- Born: 1814 or 1815 Sarajevo, Bosnia Eyalet, Ottoman Empire
- Died: 25 August 1878 (aged 63–64) Sarajevo, Bosnia Vilayet, Ottoman Empire
- Cause of death: Executed by Austro-Hungarian troops
- Spouse: Twice married
- Children: 6

= Muhamed Hadžijamaković =

Muhamed Hadžijamaković (1814 or 1815 – 25 August 1878) was one of the Bosnian Muslim leaders striving for the Bosnia Vilayet autonomy within the Ottoman Empire in the 1860s and 1870s.

==Early life and family==
Hadžijamaković was born in Sarajevo into a family of Bosniak Janissary descendants. His father's name was Mehmed, but his mother's name is not known. Hadžijamaković had a brother named Sejf-aga and two sisters named Nesiba and Hasiba.

He married twice; the first marriage produced two daughters, Umihana and Fatima. The second marriage produced three sons and a daughter.
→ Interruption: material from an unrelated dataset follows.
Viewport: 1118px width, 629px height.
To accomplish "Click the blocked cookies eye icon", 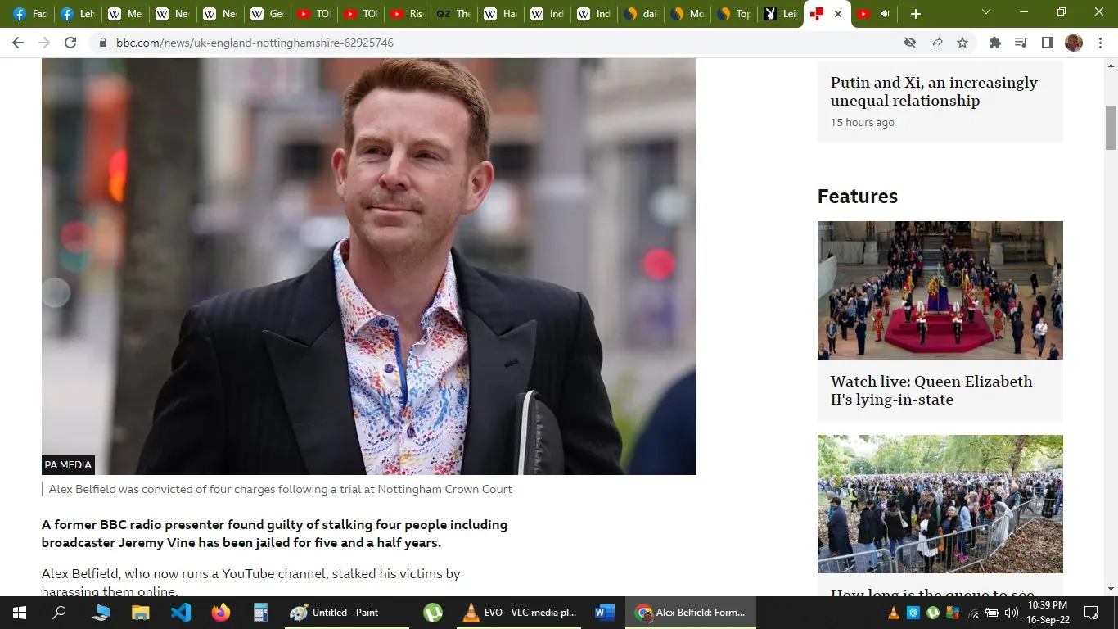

==Austro-Hungarian Empire==
He ardently opposed the Austro-Hungarian occupation of the Bosnia Vilayet in 1878 and eventually became one of the main organizers of the armed resistance in Sarajevo to the invading Austro-Hungarian Army. He requested the Ottoman Sultan Abdul Hamid II for support which never arrived. He was eventually captured and executed by the Austro-Hungarians.

== Death ==
In the aftermath of the Battle of Sarajevo, Hadžijamaković was captured when he was making his way to the Konak to surrender to Filipović on 25 August. He was taken to trail and sentenced to death on that same day and taken to be hanged at 16 pm. Before he could be hanged, he took the revolver from one of his captors and managed to fire it twice, injuring several guards who eventually subdued him with a knife. The fatally injured and unconscious Hadžijamaković was ultimately hanged after sunset.

==Works==
Hadžijamaković wrote a biography of poet Abdulvehab Ilhamija entitled Ilhamija: Život i djelo (Ilhamija: Life and Work).